Aku menghibur diri menghadapi kenyataan nanti.
Aku menghibur diri menghadapi kenyataan nanti.
Pada hari pencoblosan, sekitar jam 2 siang waktu Jakarta, aku terbangun dan melihat live streaming, tiga quick count menunjukkan Anies unggul. Saat itu suara yang masuk sudah 40%. Dan aku pesimis jika suara Ahok akan bisa mengejar Anies. Seperti dugaanku, Ahok pasti kalah. Semangatku semakin down. Tidak seperti putaran pertama dimana aku aktif memantau hasil pencoblosan, di putaran kedua, laporan teman-teman dari TPS mereka di WA kuabaikan, tidak kulanjutkan ke medsos. Hari itu aku kembali tidur.

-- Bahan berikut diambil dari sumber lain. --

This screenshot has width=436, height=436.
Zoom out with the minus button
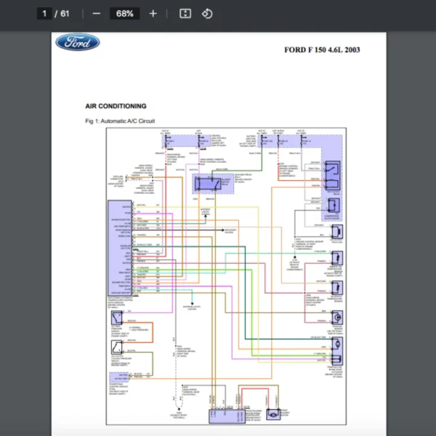point(97,14)
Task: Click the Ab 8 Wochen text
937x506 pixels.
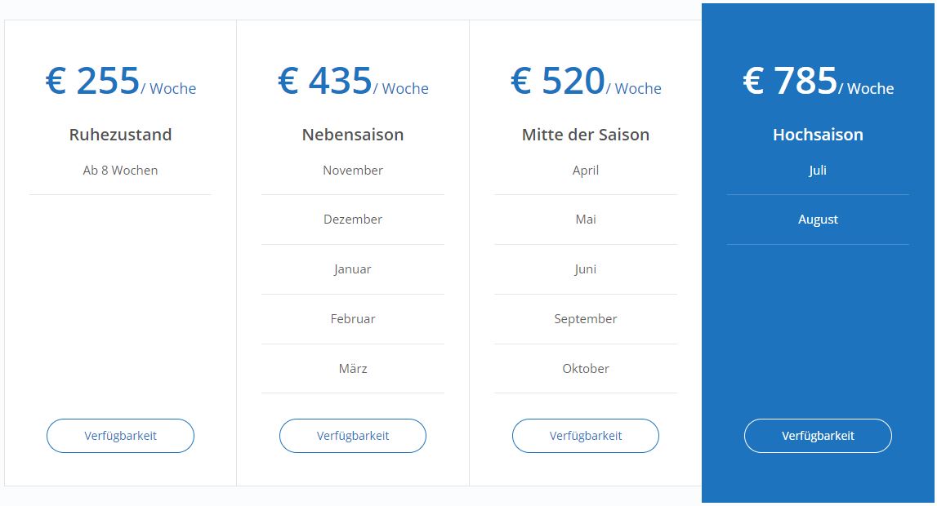Action: (x=120, y=170)
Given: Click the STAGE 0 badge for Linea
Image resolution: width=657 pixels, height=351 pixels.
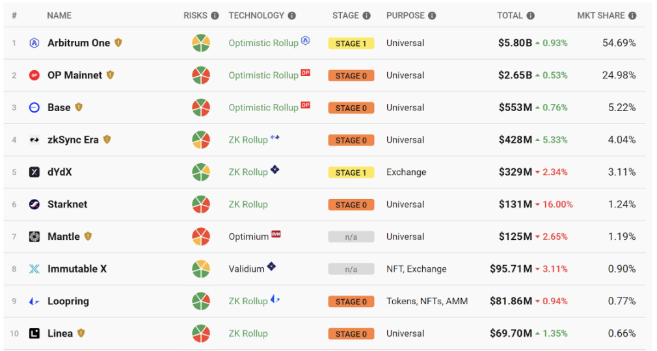Looking at the screenshot, I should click(x=351, y=333).
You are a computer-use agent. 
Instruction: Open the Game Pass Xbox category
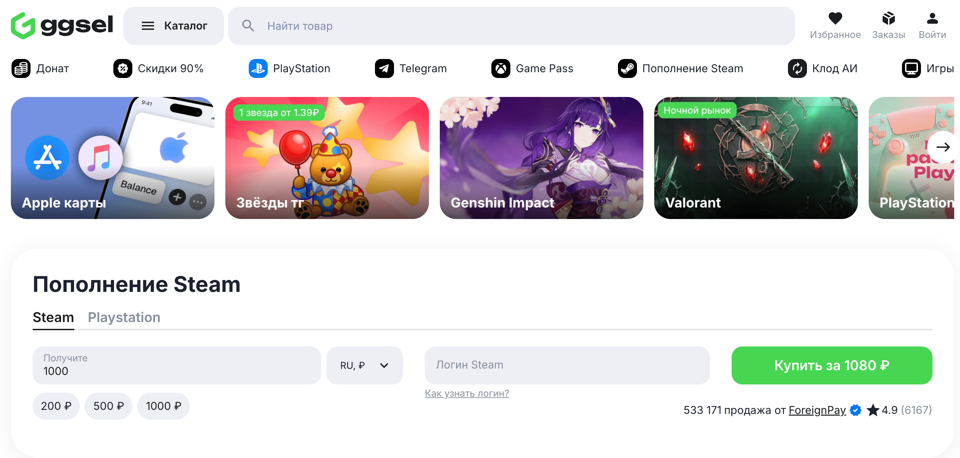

Dugaanku bahwa Ahok akan kalah, karena aku melihat kurangnya militansi dari partai-partai pendukung. Memang mereka terlihat memberi dukungan tapi kerja-kerja di akar rumput sangat kurang sekali. Aku tidak tahu kenapa, tapi menurutku kebanyakkan mereka mendua hati. Berubahnya sikap partai-partai pendukung terlihat ketika adanya kasus Al Maidah, namun sempat membaik setelah tahun baru. Sayangnya, sikap mereka kembali mendua ketika isu pelecehan pada Ketua MUI di sidang Ahok merebak. Kasus inilah menjadi pertanda awal buatku bahwa peluang Ahok akan sulit. Dan aku semakin ragu saat melihat pernyataan Yeni Wahid di Metro TV tentang masalah tersebut. Saat dia mengatakan kalau dia menyayangkan adanya sikap tidak menghormati ulama. Meski ada berbagai tanggapan yang menetralkan masalah tersebut perasaanku tetap mengatakan sulit bagi Ahok untuk menang.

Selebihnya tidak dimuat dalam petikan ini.